The second bonus was finding Tony listed on a Pirates card, which I actually owned.

Card number 44: Topps 1989, #699 (Pirates Leaders)

Yes, that's Tony, failing to safely make it to base. The Pirates player tagging him out is shortstop Al Pedrique, who only had three seasons in the Major Leagues after spending nine years in the Mets farm system. Originally from Venezuela, Al is now a coach with the Athletics.

This again highlights the odd choices Topps made for certain cards. Why have a leaders card that doesn't show team leaders on it? Al Pedrique wasn't a leader in any category on the back, and was barely even a Pirate for any length of time.

Two other things, though, about the back of this card. 1) It's the second Topps set in a row where Tony is on the card numbered 699. In 1988, that was the Padres Leaders card. 2) One of the names on the back of the card is infamous. Bobby Bonilla was the Pirates' joint leader for RBI. Yes, that Bobby Bonilla, the guy who signed a contract with the Mets that was so huge he will be getting paid $1,193,248.20 a year every year until 2035, despite retiring in 2001. (That really is a story worth reading about as epic fraudster Bernie Madoff is involved, and it's leaves me shaking my head at the insanity.)

Anyway, so I saw this card listed on TCDb and it rang a bell. I went and had a look through the little pile of Pirates cards that I have acquired over the years because I had a weird memory of seeing this card at some point. I must have pulled it out of a repack. Going through the cards I found it, and there was Tony, sliding desperately into a base and already being called out. I didn't know I had this card.

I did consider whether it should really count towards my total, but then I thought, if it's good enough for the TCDb, then it's good enough for me. Plus, rule 4 applies.

I have another card that Tony is gatecrashing. It arrived in a bundle of his cards I bought from someone, sight unseen. One of the cards wasn't of Tony, it was of his team-mate Greg Vaughn. However, I can see why the person would have thought it was a Tony Gwynn card.

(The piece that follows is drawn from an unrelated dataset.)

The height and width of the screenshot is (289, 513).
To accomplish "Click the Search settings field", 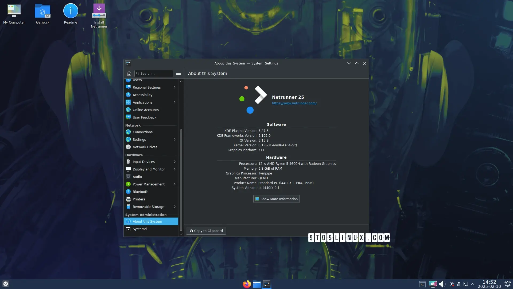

There he is, high-fiving Greg, with his name very prominent.

Unlike the Pirate Leaders card, I'm not counting this card as a 'bonus Tony card', because it's Greg's card and it seems unfair to take it away from him. It's from the 1999 Sports Illustrated set published by Fleer.

Greg was a very different batsman to Tony, hitting 50 home runs during the Padres World Series season in 1998. The following year he was traded to the Cincinatti Reds - the first time any player had been traded the season after hitting 50 home runs. His beard was an issue, as the Reds had a ban on players having facial hair, but they lifted it for him. So, as a great servant to the Padres, who they cashed in as quickly as they could, and the trailblazer for today's hipsters who want to play for the Redsame and keep their beards, I don't feel it would be right say this card isn't his.

Total: 44/394


  1. A lot of bloggers utilize TCDB. I've been tempted to catalog my Gwynns and other player collections in the past, but I just don't have the time or attention span. If I have some free time today, I might browse some variations though. I'm curious to see which 1990 Donruss A/S Gwynn I have sitting in my binder.

    1. Check any of the All Star cards you might have because I think they bodged up all of them.